The domestic piping has been mostly replaced with PEX.
The house was never lived in by anyone since they remodeled it.
He bought it and moved in early October prior to heating season.
It got really cold here last few weeks and he called me and said the hot water runs out all the time halfway thru his showers and it never really feels that hot just barely warm enough can I come and look at the manual for the unit see it its programmed correctly.

I went thru the settings and everything was set to factory defaults except one setting for the domestic was set at 124 F the default is 184 F so I thought that was odd and set it to default 184 and told him go turn on kitchen sink full blast hot.

The hot water pipe comes out of the unit into a Caleffi 521 thermostatic mixing valve teed into the cold water pipe then out to the house piping.

The pipe temp coming out was extremely hot but the output of mixing valve was lukewarm so I adjusted the knob a bit hotter and the water went ice cold so I thought it had sediment stuck in it and tapped it lightly with a hammer and it went hot a few seconds then back to cold.

Shut off water and broke the fitting nuts loose on the valve and removed it to find on the hot and cold inlets a bunch of plastic parts fell out with springs and o rings etc and two orings were twisted up and inside the body of the valve on both sides. Found all the pieces and realized they are check valves that are supposed to be installed inside the sweated part of the inlet fitting not in the main valve body where the pieces were jammed in.
I figured out how they worked and snapped the check valve pieces back together they seemed undamaged.

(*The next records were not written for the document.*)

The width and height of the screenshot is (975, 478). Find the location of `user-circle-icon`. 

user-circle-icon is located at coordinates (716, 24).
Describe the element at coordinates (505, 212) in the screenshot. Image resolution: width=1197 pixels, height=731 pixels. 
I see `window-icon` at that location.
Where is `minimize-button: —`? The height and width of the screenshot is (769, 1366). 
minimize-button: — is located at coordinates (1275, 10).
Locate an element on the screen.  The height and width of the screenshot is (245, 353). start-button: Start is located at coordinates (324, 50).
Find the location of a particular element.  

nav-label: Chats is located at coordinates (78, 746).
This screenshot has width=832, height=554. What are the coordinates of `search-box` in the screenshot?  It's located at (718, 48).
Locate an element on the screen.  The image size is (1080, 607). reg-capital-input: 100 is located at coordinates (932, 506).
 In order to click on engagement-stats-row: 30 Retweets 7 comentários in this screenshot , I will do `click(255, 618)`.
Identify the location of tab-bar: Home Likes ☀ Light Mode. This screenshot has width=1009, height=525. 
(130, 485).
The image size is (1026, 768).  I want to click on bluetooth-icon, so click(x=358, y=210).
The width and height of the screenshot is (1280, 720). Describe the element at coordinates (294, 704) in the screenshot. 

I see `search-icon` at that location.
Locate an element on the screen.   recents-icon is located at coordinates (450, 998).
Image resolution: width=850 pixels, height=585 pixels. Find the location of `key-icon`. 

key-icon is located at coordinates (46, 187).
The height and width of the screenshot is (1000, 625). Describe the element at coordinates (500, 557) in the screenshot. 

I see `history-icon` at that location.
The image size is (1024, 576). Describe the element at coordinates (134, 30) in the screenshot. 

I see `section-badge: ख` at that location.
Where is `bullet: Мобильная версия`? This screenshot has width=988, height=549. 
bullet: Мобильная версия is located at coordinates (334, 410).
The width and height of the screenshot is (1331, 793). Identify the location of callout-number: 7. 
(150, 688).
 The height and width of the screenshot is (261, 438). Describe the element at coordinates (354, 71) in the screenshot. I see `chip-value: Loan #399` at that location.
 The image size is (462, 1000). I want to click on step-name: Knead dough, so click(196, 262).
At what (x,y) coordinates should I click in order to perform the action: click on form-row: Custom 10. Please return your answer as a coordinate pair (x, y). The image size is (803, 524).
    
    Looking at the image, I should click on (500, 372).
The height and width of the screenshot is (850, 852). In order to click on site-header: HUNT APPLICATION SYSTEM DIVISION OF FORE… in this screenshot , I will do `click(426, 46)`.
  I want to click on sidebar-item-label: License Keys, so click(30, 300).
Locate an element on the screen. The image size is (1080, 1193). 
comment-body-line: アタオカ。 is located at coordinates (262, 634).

Then when I went to insert the check valves I realized the problem, the plumber soldered the wrong sweat fitting on the hot inlet he screwed up and used the one made for the outlet only, so the check valve did not fit inside it correctly it was not as deep and not machined out for the check valve.
The guy just pushed all the parts in there backwards and tightened the big nuts on both hot and cold sides.

I sweat the fittings off and sweat them back in proper positions, put the check valves in correctly, and it works perfect now!